We implemented an m × n mutation score matrix to keep track of the sum of the variant scores in all genes, where m is the number of genes (18,117) and n is the number of samples (358 patients). The value in entry (i, j) indicates the mutation score of gene i in sample j, which is the sum of all C-scores of mutations found in the gene i for the sample j.

Due to the number of features (tens of thousands genes) being much more than the number of samples (hundreds of samples), we first used feature selection to select only the informative features for clustering; thus to reduce the feature size. We ranked the features in decreasing order of their variance values (Equation 1) and selected top n features for clustering.
$$ {S}^2=\frac{{\displaystyle \sum }{\left(X-\overline{X}\right)}^2}{n-1} $$
(1)

Equation 1: Variance formula

We used NMF method for clustering, which aims to find a small number of metagenes, each defined as a positive linear combination of all the genes so that the method can approximate the mutation load of the samples as positive linear combinations of these metagenes. Mathematically, this corresponds to factoring a given non-negative matrix A of size m × n, into two smaller matrices, W mxk and H kxn , with positive entries, A ≈ WH using a positive integer number k < min{m, n}. Matrix W, called as a basis matrix and has size m × k, with each of the k columns defining a metagene; and entry w ij represents the coefficient of gene i in metagene j. Matrix H is named as coefficient matrix and has size k × n, with each of the m columns representing the metagene expression pattern of the corresponding sample; and entry h ij represents the mutation load of metagene i in sample j. There are multiple solutions to this problem and in this study we adopt a method by Brunet et al. [22] that was shown to perform better. The solution to form factors W and H can be obtained as explained in the following. The method starts by randomly initializing the matrices W and H and iteratively updates W and H to minimize a divergence function. W and H are updated by using the coupled divergence equations shown in Equation 2.
$$ {W}_{ia}\leftarrow {W}_{ia}\frac{{\displaystyle {\sum}_u}{H}_{au}{A}_{iu}/{(WH)}_{iu}}{{\displaystyle {\sum}_v}{H}_{av}},\ {H}_{au}\leftarrow {H}_{au}\frac{{\displaystyle {\sum}_i}{W}_{ia}{A}_{iu}/{(WH)}_{iu}}{{\displaystyle {\sum}_k}{W}_{ka}} $$
(2)

Equation 2: Coupled divergence equations to update the W and H matrices

As a result of factorization, we use coefficient matrix H to group our samples into given number (k) of clusters. Algorithm assigns each sample according to the highest scored metagene in patients designated column in matrix H; meaning that sample j will be assigned to the cluster i if h ij is the highest entry in column j.

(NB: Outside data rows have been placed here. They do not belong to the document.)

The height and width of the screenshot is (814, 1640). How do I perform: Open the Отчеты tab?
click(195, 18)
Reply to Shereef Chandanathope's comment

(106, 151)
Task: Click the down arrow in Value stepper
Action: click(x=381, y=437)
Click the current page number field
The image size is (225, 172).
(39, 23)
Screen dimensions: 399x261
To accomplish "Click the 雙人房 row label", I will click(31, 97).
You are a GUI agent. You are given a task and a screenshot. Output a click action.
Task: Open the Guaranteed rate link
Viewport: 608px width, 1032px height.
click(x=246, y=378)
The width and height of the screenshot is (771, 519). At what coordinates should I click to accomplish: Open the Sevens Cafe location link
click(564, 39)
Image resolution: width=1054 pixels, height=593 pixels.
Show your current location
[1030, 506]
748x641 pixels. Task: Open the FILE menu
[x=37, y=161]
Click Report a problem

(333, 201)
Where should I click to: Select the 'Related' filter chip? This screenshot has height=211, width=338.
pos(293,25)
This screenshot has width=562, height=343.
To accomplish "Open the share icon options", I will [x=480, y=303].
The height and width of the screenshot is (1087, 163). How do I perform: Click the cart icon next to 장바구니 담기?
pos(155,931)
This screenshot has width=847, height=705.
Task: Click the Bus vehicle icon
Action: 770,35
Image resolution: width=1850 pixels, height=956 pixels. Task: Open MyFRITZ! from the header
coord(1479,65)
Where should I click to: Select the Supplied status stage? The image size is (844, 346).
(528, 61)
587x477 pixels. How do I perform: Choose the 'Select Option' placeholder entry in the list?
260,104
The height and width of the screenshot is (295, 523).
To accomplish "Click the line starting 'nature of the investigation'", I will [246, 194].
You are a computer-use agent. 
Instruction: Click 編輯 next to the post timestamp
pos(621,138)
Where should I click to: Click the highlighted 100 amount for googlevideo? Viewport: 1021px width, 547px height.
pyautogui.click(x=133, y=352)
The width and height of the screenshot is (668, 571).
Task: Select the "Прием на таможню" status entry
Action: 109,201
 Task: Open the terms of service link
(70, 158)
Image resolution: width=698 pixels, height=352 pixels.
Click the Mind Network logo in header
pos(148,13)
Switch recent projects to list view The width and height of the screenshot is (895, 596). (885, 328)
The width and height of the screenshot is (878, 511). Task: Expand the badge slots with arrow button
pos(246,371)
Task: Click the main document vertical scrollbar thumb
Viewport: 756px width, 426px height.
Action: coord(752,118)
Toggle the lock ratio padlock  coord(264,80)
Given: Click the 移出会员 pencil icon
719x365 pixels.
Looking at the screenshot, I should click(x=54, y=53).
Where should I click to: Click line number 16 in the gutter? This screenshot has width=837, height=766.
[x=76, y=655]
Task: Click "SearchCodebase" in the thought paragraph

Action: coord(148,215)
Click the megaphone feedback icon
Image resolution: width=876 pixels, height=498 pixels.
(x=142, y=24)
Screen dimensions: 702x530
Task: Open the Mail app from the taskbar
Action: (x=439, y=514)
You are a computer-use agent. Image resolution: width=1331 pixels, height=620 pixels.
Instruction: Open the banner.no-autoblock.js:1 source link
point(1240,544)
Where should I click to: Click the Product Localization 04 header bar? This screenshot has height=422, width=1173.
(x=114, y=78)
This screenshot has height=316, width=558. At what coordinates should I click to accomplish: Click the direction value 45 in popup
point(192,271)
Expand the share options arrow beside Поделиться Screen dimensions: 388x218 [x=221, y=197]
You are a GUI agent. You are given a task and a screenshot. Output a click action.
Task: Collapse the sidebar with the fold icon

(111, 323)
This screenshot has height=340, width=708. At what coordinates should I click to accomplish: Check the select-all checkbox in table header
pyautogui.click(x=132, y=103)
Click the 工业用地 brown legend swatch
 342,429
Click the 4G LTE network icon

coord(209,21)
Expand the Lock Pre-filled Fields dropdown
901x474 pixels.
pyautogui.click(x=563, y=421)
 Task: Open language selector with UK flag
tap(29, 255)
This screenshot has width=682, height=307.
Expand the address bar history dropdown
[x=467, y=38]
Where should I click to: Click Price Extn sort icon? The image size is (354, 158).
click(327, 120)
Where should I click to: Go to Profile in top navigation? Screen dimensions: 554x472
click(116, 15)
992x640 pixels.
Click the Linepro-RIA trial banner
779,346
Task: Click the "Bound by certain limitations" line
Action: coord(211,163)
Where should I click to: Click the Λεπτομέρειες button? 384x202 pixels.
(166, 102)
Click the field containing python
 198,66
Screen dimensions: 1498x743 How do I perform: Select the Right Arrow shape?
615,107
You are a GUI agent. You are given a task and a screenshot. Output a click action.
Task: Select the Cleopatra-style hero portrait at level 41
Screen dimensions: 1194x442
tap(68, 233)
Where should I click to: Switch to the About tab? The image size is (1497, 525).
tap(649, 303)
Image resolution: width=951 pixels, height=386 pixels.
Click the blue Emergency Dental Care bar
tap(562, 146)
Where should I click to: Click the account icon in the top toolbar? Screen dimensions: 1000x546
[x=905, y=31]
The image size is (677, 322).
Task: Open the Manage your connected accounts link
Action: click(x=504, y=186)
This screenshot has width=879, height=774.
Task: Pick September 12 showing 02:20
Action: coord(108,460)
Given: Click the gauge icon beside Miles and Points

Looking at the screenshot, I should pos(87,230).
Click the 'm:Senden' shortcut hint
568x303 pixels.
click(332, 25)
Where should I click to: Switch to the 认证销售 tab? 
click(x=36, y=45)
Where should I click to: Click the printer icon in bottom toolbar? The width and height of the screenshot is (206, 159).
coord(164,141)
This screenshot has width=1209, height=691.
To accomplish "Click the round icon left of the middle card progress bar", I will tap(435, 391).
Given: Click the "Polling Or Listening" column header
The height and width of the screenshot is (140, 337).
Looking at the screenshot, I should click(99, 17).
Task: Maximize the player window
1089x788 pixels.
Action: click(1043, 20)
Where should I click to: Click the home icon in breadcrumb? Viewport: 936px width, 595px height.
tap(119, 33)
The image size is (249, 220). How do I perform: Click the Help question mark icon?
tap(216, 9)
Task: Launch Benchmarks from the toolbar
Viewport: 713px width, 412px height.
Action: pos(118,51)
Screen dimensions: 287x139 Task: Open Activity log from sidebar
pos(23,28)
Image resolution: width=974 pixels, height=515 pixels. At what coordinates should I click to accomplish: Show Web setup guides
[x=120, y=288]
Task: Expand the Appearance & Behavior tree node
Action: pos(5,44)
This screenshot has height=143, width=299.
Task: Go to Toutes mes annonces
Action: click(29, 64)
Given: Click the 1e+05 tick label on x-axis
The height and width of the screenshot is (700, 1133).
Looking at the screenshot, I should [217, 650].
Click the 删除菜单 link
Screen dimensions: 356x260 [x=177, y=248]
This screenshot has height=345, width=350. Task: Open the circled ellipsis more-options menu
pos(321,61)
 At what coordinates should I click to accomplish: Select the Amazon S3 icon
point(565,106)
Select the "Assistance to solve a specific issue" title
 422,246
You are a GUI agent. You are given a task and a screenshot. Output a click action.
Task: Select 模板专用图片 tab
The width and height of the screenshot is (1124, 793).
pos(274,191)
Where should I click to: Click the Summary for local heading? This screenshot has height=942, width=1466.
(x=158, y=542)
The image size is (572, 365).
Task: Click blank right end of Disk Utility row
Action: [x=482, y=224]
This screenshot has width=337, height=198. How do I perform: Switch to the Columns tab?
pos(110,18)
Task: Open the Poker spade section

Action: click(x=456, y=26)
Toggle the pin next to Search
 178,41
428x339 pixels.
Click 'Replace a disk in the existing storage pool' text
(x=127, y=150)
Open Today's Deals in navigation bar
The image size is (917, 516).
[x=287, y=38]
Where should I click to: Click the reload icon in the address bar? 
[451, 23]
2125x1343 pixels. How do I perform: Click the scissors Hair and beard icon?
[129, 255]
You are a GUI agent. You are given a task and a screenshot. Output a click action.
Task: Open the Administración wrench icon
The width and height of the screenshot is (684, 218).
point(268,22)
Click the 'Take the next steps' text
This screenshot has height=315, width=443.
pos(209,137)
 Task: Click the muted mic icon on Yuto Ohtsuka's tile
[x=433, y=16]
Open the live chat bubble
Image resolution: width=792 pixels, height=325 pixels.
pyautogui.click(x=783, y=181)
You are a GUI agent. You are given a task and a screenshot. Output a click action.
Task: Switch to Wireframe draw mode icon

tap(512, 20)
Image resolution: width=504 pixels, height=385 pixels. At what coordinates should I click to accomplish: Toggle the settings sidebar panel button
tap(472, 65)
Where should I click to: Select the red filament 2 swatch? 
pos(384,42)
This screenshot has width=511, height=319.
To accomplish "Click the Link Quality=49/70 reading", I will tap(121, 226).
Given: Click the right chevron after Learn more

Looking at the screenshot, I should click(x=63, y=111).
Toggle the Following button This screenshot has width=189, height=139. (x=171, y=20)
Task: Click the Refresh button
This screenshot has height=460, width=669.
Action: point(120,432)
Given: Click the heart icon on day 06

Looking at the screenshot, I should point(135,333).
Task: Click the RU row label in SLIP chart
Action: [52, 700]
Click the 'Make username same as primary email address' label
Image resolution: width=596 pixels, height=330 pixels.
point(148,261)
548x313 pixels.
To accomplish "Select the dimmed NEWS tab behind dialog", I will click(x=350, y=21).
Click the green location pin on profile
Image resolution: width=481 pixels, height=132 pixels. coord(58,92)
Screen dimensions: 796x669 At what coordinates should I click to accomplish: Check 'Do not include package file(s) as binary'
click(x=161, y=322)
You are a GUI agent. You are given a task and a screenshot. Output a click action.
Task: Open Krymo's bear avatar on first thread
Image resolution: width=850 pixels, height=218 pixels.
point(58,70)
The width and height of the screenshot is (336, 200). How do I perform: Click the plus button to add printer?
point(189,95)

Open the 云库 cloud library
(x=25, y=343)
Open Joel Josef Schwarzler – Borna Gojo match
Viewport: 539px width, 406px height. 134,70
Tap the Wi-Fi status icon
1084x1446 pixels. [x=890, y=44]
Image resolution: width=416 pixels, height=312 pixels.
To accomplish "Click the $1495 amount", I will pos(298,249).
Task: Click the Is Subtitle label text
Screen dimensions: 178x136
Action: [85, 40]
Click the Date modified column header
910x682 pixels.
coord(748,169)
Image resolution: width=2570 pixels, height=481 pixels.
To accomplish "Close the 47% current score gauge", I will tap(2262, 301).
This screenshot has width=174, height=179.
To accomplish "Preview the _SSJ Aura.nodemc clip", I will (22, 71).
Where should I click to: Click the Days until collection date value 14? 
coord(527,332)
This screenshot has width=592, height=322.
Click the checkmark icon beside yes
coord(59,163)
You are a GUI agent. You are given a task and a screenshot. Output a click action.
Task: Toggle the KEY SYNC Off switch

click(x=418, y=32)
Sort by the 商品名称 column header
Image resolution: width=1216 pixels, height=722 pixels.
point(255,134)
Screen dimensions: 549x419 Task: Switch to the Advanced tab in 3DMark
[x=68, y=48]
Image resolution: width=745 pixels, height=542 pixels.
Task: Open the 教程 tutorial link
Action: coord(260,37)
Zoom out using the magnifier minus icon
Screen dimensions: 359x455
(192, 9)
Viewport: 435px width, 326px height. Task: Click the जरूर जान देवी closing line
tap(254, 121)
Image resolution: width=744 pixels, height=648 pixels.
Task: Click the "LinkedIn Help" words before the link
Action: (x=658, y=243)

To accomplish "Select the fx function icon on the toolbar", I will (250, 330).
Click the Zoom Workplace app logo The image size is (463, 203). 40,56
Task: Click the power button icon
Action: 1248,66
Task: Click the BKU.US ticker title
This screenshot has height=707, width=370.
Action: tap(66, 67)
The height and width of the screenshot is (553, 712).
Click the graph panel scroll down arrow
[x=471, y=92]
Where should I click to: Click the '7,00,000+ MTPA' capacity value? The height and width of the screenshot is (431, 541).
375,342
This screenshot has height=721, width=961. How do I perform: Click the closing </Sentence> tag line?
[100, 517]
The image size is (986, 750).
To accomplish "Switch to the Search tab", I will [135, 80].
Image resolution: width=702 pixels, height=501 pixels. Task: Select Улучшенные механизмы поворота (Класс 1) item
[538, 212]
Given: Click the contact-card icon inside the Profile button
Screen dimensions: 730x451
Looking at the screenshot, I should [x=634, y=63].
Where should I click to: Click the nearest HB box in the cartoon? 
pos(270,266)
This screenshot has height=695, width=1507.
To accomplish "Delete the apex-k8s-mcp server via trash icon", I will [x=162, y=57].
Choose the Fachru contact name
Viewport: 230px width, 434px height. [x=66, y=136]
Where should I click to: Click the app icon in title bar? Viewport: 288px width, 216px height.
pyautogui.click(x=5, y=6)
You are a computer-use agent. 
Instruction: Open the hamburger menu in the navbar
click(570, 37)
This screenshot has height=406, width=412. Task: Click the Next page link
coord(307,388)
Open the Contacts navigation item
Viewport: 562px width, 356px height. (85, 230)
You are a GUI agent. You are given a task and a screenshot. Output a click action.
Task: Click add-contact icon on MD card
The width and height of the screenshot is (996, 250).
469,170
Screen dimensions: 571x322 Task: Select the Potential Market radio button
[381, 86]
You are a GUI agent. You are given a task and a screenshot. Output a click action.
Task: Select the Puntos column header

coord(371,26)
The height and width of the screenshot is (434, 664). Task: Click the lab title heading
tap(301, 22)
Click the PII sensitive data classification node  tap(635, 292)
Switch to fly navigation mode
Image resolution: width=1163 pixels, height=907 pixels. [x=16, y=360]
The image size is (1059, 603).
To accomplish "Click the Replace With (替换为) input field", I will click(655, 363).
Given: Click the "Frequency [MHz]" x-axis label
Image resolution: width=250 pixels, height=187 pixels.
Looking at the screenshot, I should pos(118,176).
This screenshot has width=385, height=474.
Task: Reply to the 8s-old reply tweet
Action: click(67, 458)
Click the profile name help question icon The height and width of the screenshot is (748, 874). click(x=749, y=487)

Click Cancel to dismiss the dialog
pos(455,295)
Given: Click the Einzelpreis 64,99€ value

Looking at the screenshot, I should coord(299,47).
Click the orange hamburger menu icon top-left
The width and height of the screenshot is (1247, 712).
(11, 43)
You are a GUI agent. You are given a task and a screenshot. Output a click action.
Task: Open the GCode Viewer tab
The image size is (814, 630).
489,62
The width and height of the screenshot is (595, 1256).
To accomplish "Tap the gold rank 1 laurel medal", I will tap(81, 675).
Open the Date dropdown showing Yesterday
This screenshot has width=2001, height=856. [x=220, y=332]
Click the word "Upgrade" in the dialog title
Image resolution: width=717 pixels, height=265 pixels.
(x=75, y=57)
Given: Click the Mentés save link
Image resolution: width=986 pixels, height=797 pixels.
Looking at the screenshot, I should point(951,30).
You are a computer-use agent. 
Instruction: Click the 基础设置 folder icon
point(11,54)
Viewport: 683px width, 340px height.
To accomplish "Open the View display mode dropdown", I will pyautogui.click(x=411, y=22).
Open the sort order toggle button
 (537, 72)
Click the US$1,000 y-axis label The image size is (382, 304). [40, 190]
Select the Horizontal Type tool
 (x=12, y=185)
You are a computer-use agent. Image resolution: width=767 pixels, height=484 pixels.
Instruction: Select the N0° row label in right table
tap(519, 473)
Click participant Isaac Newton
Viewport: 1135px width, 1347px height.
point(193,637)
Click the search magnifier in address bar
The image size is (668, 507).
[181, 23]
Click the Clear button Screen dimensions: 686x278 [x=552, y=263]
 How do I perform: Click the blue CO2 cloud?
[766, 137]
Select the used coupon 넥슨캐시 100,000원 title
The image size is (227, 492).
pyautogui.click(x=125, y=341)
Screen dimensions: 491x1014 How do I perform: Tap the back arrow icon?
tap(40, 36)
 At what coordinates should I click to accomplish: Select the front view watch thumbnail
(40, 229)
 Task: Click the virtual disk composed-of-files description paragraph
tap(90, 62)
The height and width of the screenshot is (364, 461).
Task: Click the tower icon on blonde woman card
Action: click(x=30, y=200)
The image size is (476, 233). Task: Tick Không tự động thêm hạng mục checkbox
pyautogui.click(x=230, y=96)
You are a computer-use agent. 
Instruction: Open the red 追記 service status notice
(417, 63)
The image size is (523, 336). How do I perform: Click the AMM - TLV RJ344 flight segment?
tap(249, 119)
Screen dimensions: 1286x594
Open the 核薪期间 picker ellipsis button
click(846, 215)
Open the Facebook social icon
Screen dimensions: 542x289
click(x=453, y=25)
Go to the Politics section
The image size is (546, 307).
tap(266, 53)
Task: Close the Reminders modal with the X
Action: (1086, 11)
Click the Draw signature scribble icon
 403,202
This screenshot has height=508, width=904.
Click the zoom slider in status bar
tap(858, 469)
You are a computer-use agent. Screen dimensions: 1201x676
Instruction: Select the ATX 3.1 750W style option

To specify the optimal number of clusters (rank of clustering) and features (genes) to use in clustering, we used consensus matrix and average silhouette width of consensus matrix.

Since the NMF algorithm starts with a random initial class assignment of samples, repeated runs over the same sample set with constant input parameters may not result in the same sample assigned to the same class between the runs; however, if we observe only a little variation in these associations between runs, then we can conclude with confidence that a strong clustering was performed for this set of parameters (number of clusters and features). This idea forms the basis for our clustering performance evaluations.

Consensus matrix is a concept proposed by Brunet et al. [22] providing visual insights about the performance of clustering. The concept can be explained as follows. In each run, sample to class assignments can be represented by a connectivity matrix C of size m × m by entering c ij  = 1 if samples i and j are assigned to the same cluster and c ij  = 0 otherwise. Then the consensus matrix, \( \overline{C} \), can be calculated by averaging the connectivity matrix C for many clustering runs. (We selected to use 100) The value in \( {\overline{C}}_{ij} \) ranges from 0 to 1 and reflects the probability of samples i and j assigned to the same cluster. In the case of a stable clustering then we expect to see most of the values in \( \overline{C} \) to be close to 0 or 1.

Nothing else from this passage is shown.